> _WHAT NEEDS TO BE DONE_:
Here are some records. Copy each one exactly.
AVAILABLE DATA: Begin
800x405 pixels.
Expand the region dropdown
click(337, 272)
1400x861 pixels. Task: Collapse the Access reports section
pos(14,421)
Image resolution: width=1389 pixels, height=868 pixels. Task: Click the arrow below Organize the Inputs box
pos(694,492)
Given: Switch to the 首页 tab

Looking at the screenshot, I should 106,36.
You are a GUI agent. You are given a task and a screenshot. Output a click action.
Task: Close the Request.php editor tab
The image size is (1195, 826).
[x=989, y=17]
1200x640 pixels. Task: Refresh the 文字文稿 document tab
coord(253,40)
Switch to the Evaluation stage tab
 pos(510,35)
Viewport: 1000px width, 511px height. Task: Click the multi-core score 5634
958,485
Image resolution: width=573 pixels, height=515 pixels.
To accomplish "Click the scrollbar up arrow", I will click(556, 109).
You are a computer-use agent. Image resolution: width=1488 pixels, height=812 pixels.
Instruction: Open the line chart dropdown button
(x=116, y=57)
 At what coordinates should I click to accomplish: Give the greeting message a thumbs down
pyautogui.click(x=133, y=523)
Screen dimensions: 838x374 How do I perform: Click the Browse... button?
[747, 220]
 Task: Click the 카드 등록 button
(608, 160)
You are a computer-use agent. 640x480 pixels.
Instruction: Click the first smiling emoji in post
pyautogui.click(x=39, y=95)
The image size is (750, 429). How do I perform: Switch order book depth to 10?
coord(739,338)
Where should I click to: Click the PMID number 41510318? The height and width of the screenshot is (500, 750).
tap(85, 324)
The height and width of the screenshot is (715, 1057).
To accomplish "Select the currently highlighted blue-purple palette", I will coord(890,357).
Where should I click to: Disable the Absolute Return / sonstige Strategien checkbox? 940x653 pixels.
AVAILABLE DATA: End
> _PROBLEM SOLUTION_:
800x405 pixels.
Expand the region dropdown
click(337, 272)
1400x861 pixels. Task: Collapse the Access reports section
pos(14,421)
Image resolution: width=1389 pixels, height=868 pixels. Task: Click the arrow below Organize the Inputs box
pos(694,492)
Given: Switch to the 首页 tab

Looking at the screenshot, I should 106,36.
You are a GUI agent. You are given a task and a screenshot. Output a click action.
Task: Close the Request.php editor tab
The image size is (1195, 826).
[x=989, y=17]
1200x640 pixels. Task: Refresh the 文字文稿 document tab
coord(253,40)
Switch to the Evaluation stage tab
 pos(510,35)
Viewport: 1000px width, 511px height. Task: Click the multi-core score 5634
958,485
Image resolution: width=573 pixels, height=515 pixels.
To accomplish "Click the scrollbar up arrow", I will click(556, 109).
You are a computer-use agent. Image resolution: width=1488 pixels, height=812 pixels.
Instruction: Open the line chart dropdown button
(x=116, y=57)
 At what coordinates should I click to accomplish: Give the greeting message a thumbs down
pyautogui.click(x=133, y=523)
Screen dimensions: 838x374 How do I perform: Click the Browse... button?
[747, 220]
 Task: Click the 카드 등록 button
(608, 160)
You are a computer-use agent. 640x480 pixels.
Instruction: Click the first smiling emoji in post
pyautogui.click(x=39, y=95)
The image size is (750, 429). How do I perform: Switch order book depth to 10?
coord(739,338)
Where should I click to: Click the PMID number 41510318? The height and width of the screenshot is (500, 750).
tap(85, 324)
The height and width of the screenshot is (715, 1057).
To accomplish "Select the currently highlighted blue-purple palette", I will coord(890,357).
Where should I click to: Disable the Absolute Return / sonstige Strategien checkbox? 940x653 pixels.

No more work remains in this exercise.